Hace falta una fe viva, apasionada, para descubrir a Dios en medio de las sombras Jesús siempre llega, cuando menos lo espero y corro el riesgo de dejarlo pasar de largo, por no estar atento.
Hoy escucho a Juan hablándome al corazón. En el principio, antes de nada, ya era Dios. Y Dios, eterno, todopoderoso, quiso hacerse carne de mi carne. Y yo no lo vi:
“Por medio de él se hizo todo, y sin él no se hizo nada de cuanto se ha hecho. En él estaba la vida, y la vida era la luz de los hombres. Y la luz brilla en la tiniebla, y la tiniebla no lo recibió”.
Él es la luz y yo la tiniebla. Él la salida del túnel, yo la sombra del túnel.
Me gusta esa imagen que contrapone la vida y la muerte. La luz que acaba con la oscuridad, con las tinieblas. Pero luego miro en mi corazón y veo que dentro de mí se superpone la luz y la tiniebla, la esperanza y la desolación.
Dios llega
Me gustaría que hubiera más luz y más salidas en mi oscuridad, en mi alma. Noto la ausencia de la luz porque tal vez tenga los sentidos embotados.
Me duele el alma por dentro de tanto buscar a alguien que le dé sentido a todo lo que me ocurre. Sueño con encontrarme con Dios, pero no soy capaz de dar un paso.
No dejo que entre Dios dentro de mi vida, por ese temor mío. Me asusta que se me complique todo si lo dejo entrar. Y entonces no logro ver al Dios que viene a acampar en mi vida:
“El Verbo era la luz verdadera, que alumbra a todo hombre, viniendo al mundo. En el mundo estaba; el mundo se hizo por medio de él, y el mundo no lo conoció. Vino a su casa, y los suyos no lo recibieron”.
La luz verdadera que destierra toda oscuridad de mi vida. ¡Cuántos hay hoy que no le reconocen! ¡Cómo es posible no ver la luz cuando hay tantas sombras a mi alrededor!
¿Cristiano y ateo?
Muchos dicen creer en Dios, pero no creen, son creyentes ateos. Se sienten cristianos pero han desterrado a Dios de sus vidas. No lo ven, dudan de su poder, de su presencia, de su luz.
Dicen que sí, que tienen fe, pero luego actúan como si no existiera. ¿No soy yo a veces uno de ellos? Un creyente pagano, demasiado contagiado del mundo.
Es más fuerte ese ateísmo creyente. Casi más que ese otro ateísmo beligerante. Un ateísmo hecho de oscuridad y de noche. De pereza y cansancio. De desilusión y soledad. De desesperanza y de vértigo. Porque da vértigo creer.
El creyente da testimonio
Juan describe así al creyente cuando habla de Juan el Bautista:
“Este venía como testigo, para dar testimonio de la luz, para que todos creyeran por medio de él.

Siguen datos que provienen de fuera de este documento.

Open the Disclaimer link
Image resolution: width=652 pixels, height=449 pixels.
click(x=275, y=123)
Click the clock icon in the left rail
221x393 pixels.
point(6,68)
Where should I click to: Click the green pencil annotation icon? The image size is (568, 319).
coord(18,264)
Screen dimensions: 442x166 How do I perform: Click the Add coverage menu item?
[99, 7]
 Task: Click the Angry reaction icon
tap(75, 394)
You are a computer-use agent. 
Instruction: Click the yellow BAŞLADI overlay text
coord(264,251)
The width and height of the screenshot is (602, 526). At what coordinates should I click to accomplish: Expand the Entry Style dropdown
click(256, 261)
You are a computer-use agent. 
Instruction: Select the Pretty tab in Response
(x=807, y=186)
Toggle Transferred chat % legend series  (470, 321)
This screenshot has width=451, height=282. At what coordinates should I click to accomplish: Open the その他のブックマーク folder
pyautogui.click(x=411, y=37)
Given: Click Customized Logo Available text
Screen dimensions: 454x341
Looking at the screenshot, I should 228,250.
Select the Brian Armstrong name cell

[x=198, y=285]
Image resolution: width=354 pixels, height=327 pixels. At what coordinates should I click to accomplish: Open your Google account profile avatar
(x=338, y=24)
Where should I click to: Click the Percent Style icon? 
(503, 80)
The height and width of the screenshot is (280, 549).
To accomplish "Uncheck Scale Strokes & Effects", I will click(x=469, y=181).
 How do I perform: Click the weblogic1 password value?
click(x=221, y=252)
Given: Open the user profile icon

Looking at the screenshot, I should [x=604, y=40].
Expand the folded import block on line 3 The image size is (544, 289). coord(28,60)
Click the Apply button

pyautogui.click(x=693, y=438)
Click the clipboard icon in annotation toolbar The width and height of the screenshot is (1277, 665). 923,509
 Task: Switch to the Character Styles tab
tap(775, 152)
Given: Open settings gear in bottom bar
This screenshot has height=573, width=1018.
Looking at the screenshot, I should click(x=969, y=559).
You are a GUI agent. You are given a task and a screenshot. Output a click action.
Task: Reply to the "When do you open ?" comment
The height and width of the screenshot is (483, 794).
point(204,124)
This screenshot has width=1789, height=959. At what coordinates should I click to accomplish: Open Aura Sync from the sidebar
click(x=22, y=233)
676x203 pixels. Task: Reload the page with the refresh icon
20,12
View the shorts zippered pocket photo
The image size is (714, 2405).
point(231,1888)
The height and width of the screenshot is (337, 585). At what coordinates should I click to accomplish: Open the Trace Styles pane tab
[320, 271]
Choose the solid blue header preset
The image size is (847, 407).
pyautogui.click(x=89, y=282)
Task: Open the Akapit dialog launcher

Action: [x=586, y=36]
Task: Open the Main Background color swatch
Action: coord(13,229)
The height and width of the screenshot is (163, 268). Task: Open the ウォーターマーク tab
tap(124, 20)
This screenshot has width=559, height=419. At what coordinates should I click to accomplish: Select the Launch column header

No era él la luz, sino el que daba testimonio de la luz. Pero a cuantos lo recibieron, les dio poder de ser hijos de Dios, a los que creen en su nombre. Estos no han nacido de sangre, ni de deseo de carne, ni de deseo de varón, sino que han nacido de Dios”.
Dar testimonio de la luz con obras, con la sangre, con la carne, con la luz que consigo que se encienda en mi interior. Ojalá pueda vivir yo cada día lo que dice hoy san Pablo:
“Ilumine los ojos de vuestro corazón para que comprendáis cuál es la esperanza a la que os llama, cuál la riqueza de gloria que da en herencia a los santos”.
Una luz, una riqueza, una forma diferente nueva propia de los santos, de los que son hijos de Dios, nacidos de la sangre de Dios, de la carne de Cristo.
Fe para ver más allá
Quizás me falta una fe viva, apasionada, para descubrirlo en medio de las sombras que me rodean.
Es tan fuerte la tentación del mundo que me hace creer que esta vida es todo lo que hay… Y después nada más que polvo y el olvido o el recuerdo.
Amar siempre compensa. Pero amar la carne caduca sin atisbo de inmortalidad parece poco. Un amor caduco como la vida.
No lograré encender una hoguera que nadie apague. Al final el fuego siempre se consume. Igual que la vida misma, o el amor que cambia de objeto, o se torna odio o desprecio. Es tan fácil pasar de ese amor apasionado a un odio igual de apasionado.
¡Qué línea más delgada separa a mis actos de caer en la oscuridad! Una línea tenue separa al día de la noche. Un amanecer que tiende al sol. Un atardecer que tiende a la noche.
Es muy fácil confundir el momento en el que me encuentro. Estoy saliendo o entrando, partiendo o llegando. El comienzo de la vida o el final de esta. Una línea apenas perceptible.
Y lo único que rompe el equilibrio es tener fe o dejar de creer. Puedo empezar de cero o puedo llegar a cero. Comienzo desde la nada y llego al final de un camino con las manos vacías.
También en la oscuridad
No quiero que Jesús pase por delante de mis ojos y yo no sea capaz de darle posada. Quiero que aumente mi fe. Ha venido a habitar en mí, a acampar en medio de su pueblo. Y yo quiero reconocerlo, quiere que se abran los ojos de mi fe.
No necesariamente allí donde brilla la luz de una lámpara, de una vela, es Dios más visible. De forma especial quiero aprender a verlo llegar en mi oscuridad. Allí donde los hombres viven en guerra y no se aman. Allí donde el odio es más fuerte que el amor.
Allí donde es rechazado viene en mi carne. En la carne de mi hermano. En la carne de aquel a quien yo mismo desprecio. Quiero tener los ojos de mi corazón abiertos. Para verlo y acogerlo y alabarlo por caminar y abrazarme en mi soledad.